Ultraviolet (UV) radiation levels are already rising in Victoria so don't wait until summer to use sun protection.
SunSmart Program Manager Sue Heward said from September through to the end of April average UV levels in Victoria are 3 and above, which is when UV radiation can damage skin and eyes and lead to skin cancer.
"With UV levels likely to reach high levels over spring, it is important that people know when to use sun protection," Ms Heward said. "In fact, already during the last week of August, we have seen UV levels reach as high as 5, particularly across the northern parts of the State. Get in the habit of checking the UV alert every day to see what times you need to get your sun protection gear on."
"It's a common myth that sun protection is only needed when it's hot or sunny. You cannot see or feel UV so using temperature as an indicator is going to get you in trouble."
"It's a good idea to use a combination of sun protection steps when the UV level is three or above. Slip on sun protective clothing, slap on a hat, slop on some sunscreen, seek shade and slide on some sunglasses," said Ms Heward.
Overexposure to UV is the main cause of skin and eye damage and skin cancer.
Tragically, skin cancer is Australia's most prevalent but also preventable cancer.

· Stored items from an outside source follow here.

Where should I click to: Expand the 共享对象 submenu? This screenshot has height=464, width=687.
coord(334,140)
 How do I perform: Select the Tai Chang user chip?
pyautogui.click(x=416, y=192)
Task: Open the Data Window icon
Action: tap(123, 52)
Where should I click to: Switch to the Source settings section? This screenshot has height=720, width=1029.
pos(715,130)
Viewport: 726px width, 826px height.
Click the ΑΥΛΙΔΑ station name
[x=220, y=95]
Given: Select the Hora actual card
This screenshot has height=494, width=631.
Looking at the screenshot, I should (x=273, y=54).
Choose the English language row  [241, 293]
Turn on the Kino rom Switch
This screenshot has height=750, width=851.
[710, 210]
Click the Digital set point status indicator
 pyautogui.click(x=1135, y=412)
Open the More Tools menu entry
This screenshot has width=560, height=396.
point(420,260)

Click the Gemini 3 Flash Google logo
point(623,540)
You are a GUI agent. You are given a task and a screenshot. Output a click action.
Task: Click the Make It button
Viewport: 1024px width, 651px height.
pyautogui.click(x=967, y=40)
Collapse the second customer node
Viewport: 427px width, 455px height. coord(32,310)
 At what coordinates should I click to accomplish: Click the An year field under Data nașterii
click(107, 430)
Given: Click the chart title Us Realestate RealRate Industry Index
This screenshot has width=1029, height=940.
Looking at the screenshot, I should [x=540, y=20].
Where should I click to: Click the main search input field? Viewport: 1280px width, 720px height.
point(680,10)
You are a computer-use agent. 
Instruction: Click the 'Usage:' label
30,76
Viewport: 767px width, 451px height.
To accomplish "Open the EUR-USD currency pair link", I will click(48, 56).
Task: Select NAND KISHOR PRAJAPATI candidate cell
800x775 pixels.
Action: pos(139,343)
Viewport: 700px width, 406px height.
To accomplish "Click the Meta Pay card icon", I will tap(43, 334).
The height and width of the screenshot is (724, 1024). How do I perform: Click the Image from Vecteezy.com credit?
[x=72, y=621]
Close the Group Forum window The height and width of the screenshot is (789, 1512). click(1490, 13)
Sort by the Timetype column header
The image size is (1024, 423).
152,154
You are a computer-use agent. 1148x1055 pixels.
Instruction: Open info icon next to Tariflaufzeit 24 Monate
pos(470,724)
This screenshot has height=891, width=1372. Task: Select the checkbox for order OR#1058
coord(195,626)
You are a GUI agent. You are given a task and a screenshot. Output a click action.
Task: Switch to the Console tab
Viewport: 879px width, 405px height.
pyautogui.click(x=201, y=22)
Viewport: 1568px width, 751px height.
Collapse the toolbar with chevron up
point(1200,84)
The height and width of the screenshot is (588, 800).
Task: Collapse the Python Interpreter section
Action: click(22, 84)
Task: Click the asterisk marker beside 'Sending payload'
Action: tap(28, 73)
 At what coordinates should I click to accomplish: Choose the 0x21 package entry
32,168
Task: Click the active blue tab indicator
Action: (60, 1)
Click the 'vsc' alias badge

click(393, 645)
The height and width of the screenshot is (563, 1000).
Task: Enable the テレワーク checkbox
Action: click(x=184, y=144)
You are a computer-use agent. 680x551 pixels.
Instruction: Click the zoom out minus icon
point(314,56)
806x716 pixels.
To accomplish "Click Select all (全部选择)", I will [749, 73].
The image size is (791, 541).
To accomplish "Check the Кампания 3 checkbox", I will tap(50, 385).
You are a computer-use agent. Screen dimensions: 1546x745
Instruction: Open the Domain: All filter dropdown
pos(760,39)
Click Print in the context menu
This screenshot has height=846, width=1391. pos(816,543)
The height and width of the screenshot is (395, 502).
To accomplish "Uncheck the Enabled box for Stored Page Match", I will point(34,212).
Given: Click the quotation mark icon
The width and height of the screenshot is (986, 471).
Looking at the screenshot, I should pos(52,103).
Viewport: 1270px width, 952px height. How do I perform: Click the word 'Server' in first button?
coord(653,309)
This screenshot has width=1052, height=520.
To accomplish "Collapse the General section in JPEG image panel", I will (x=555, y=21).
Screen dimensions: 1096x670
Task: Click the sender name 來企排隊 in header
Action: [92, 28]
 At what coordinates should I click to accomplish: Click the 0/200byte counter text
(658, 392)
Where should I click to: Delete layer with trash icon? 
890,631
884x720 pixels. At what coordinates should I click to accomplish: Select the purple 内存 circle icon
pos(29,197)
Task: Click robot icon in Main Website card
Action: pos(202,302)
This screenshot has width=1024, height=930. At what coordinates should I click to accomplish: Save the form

Australia has one of the highest rates of skin cancer in the world. Over 1830 Australians die from skin cancer each year and two in three Australians will be diagnosed with skin cancer by the age of 70. In 2009, 401 Victorians died from melanoma and other skin cancers - more than the state road toll.
"From September to April, just a few minutes of UV exposure to the face, arms and hands or equivalent area of skin should be enough for most people to maintain vitamin D levels," Ms Heward said. "However people with naturally very dark skin may need three to six times the exposure level."
You can find the SunSmart UV Alert in the weather section of daily newspapers, at www.sunsmart.com.au and as a free iPhone app. Particular care should be taken in the middle of the day when UV levels are most intense.